**ASSIGNED TASK:** Extend the commentary on the Nagorno-Karabakh conflict beyond its final paragraph, carrying the argument forward in the same formal tone.

**EXCERPT:**
Nagorno-Karabakh: the bigger picture
A tangled web of alliances and realignments is forming over the latest conflict in the Caucasus
The wars that have afflicted our ‘Middle East’ region incessantly since the start of the last century have taught us two things: that ‘dormant’ ethnic and religious conflicts can be reawakened at any moment; and when truces are agreed they prove unreliable and short-lived so long as the underlying causes are not tackled.
The breakdown of the Russian-brokered humanitarian cease-fire between Azerbaijan and Armenia in Nagorno-Karabakh – where hundreds have been killed and thousands displaced on both sides in the past two weeks – did not therefore come as a surprise.
The Azeri-Armenian war that broke out after the collapse of the Soviet Union over the disputed district, which is legally part of Azerbaijan but has a majority Armenian population, was suspended rather than ended by the cease-fire negotiated in 1994.
The latest flare-up threatens to spread through the Caucasus and beyond and could, as in the Balkans, lead to the break-up of some states and the creation of new ones while opening the floodgates to big-power military intervention. Two states in particular would be targeted by this: Turkey and Iran.
Ethnically Turkic and Shia Muslim Azerbaijan feels stronger now than in the 1990s, empowered by its oil and gas wealth and the backing of two regional powers: Turkey and Israel. That is what prompted President Ilham Aliyev to reignite the Karabakh battlefronts in the hope of achieving better results than the last round and retaking the enclave from Armenian control. Armenia wants it to be either an independent state or part of its territory and has the backing of Russia, bolstered by a mutual defence treaty.
Some of the Middle East’s wars have been partly over oil or gas pipeline routes. That applies to the current war in Syria, and the sickness now seems to have infected the Caucasus. The gas pipeline linking the Caspian Sea to Turkey, and onwards to Europe and Israel, passes close by the combat zone and is a factor in the conflict, though by no means the only one.
There is a bigger picture. Turkish President Recep Tayyip Erdogan longs to be crowned leader of the Turkic and Islamic worlds by reviving a Turkic/Ottoman empire stretching from the Uighurs of western China to south-eastern Europe. He believes these are propitious times to advance this aspiration. That is why he started his war in Syria and went on to extend it to Libya. Now he is sending Turkmen fighters and Arab jihadis to Azerbaijan to settle the conflict in its favour with the aid of highly effective Turkish-made combat drones – operating, ironically, alongside Israeli drones.
Another irony is that the Sunni-Shia sectarian factor which the US has been using to set Sunni Arab countries against Iran has been over-ridden in this case. Most of the ‘Sunni’ Gulf states have sided with Shia Azerbaijan, as have their arch-rival Turkey and newfound friend (of some of them) Israel.

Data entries
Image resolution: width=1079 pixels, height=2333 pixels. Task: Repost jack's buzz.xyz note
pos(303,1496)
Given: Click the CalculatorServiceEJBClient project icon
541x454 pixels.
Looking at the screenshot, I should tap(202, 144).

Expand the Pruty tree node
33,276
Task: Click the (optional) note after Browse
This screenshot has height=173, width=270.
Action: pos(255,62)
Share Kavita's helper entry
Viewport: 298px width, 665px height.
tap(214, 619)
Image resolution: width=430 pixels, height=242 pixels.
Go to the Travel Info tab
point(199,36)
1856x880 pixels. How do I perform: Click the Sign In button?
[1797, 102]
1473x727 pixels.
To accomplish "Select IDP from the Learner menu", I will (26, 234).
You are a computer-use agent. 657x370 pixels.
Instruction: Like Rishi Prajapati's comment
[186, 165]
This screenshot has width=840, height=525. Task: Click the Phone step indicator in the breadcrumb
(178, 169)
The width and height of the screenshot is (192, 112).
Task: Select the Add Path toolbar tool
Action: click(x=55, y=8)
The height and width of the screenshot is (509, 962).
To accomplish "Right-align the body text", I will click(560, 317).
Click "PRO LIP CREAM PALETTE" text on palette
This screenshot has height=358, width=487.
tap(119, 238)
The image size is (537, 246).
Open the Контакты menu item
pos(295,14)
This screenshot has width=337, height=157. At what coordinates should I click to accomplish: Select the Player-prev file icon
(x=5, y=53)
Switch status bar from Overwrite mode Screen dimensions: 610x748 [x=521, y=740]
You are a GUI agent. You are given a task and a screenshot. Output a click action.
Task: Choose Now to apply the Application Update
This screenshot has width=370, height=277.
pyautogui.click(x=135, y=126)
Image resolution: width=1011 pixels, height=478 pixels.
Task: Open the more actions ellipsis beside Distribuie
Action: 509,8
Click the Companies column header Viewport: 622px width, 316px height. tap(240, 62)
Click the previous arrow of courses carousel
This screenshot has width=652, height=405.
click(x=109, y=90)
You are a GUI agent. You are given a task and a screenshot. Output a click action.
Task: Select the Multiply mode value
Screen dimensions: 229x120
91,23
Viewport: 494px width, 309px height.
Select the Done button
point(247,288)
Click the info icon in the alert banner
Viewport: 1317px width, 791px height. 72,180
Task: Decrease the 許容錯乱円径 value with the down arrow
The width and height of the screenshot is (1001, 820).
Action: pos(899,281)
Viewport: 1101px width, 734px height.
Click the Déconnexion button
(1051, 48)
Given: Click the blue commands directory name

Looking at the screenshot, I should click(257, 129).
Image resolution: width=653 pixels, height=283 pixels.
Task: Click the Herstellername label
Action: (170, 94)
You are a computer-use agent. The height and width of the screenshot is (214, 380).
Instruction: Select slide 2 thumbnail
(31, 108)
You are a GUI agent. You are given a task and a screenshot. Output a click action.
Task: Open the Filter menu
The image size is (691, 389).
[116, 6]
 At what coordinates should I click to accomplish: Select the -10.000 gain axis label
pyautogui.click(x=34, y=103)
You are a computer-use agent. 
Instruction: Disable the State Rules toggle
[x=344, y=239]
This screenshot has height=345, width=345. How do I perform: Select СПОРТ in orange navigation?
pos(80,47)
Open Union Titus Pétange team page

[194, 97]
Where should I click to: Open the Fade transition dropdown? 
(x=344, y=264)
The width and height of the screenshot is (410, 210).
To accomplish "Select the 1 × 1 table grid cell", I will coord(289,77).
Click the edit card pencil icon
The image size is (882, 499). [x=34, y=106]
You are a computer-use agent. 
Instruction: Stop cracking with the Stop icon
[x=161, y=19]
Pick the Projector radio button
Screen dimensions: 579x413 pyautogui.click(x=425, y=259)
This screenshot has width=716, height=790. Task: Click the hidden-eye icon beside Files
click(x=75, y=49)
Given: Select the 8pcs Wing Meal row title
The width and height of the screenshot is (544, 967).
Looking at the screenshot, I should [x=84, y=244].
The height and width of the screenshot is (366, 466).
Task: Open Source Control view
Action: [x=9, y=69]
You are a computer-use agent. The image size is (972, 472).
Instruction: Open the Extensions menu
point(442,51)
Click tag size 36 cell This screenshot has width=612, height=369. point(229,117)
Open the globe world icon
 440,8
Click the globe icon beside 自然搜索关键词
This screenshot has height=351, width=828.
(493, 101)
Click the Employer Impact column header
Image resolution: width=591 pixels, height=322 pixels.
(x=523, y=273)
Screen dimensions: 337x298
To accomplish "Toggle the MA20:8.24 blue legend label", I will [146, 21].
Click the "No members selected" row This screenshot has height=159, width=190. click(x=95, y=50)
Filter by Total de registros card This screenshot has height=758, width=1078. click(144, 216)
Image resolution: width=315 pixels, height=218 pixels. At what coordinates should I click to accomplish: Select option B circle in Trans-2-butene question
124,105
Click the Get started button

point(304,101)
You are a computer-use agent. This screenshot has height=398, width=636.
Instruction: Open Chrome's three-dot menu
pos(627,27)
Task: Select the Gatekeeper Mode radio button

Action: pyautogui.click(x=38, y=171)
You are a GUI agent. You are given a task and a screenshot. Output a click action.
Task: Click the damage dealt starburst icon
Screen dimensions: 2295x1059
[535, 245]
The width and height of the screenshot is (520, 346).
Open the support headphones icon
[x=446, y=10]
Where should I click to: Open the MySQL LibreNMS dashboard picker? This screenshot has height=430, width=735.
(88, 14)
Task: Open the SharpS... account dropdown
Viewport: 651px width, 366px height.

**OUTPUT:**
Egypt is an exception in this regard. It has taken a contrary stand to its Gulf allies and sided with its old Russian partner. It was announced this week that the two countries would hold joint naval exercises in the Black Sea for the first time ever. The Russian-Egyptian alliance foiled Erdogan’s endeavours in Libya and previously, partially, in Syria. Now it is asserting itself in the Caucasus, with the Egyptian leadership openly backing Armenia and offering it assistance with a view to countering its Turkish foe and curbing Erdogan’s nationalist/Islamist ambitions.
Amid this tangled web, Iran might be a main target of the rekindling of the Karabakh conflict at this time. The US and Israel are seeking to drag Iran into a war of attrition in which Azerbaijan, which hosts a substantial Israeli military and intelligence presence, could play a major part.
Ethnic Azeris constitute around a quarter of Iran’s population, concentrated in the northwest, and although well integrated culturally and politically, Iranian media have accused the US and its allies of trying to foment unrest among them by nurturing separatist Azeri nationalist groups.
A more immediate concern is that Azerbaijan could be used to mount cross-border attacks against Iran. In a pointed warning to Azerbaijan and Turkey, President Hassan Rohani served notice last week that “Iran will not tolerate any country sending terrorists to its border under any pretext.” This followed reports that Turkey had moved fighters affiliated to the so-called Free Syrian Army from Libya and Idlib to the Nagorno-Karabakh battlefront to fight alongside the Azerbaijani military, reportedly for monthly salaries of $2,000 per ‘jihadi’.
It would seem that plans to destabilise Iran by sponsoring, funding and arming elements of minority ethnic groups (Arab, Kurdish, Baluch and Azeri), which Saudi Crown Prince Muhammad Bin-Salman alluded to three years ago, are currently being activated in coordination with the US and Israel. This might explain Erdogan’s latest bid to ease tensions with Saudi Arabia.
We are facing the prospect of new conflicts that could overturn the existing order of alliances in the region. Things should become clearer once the US presidential election circus is over.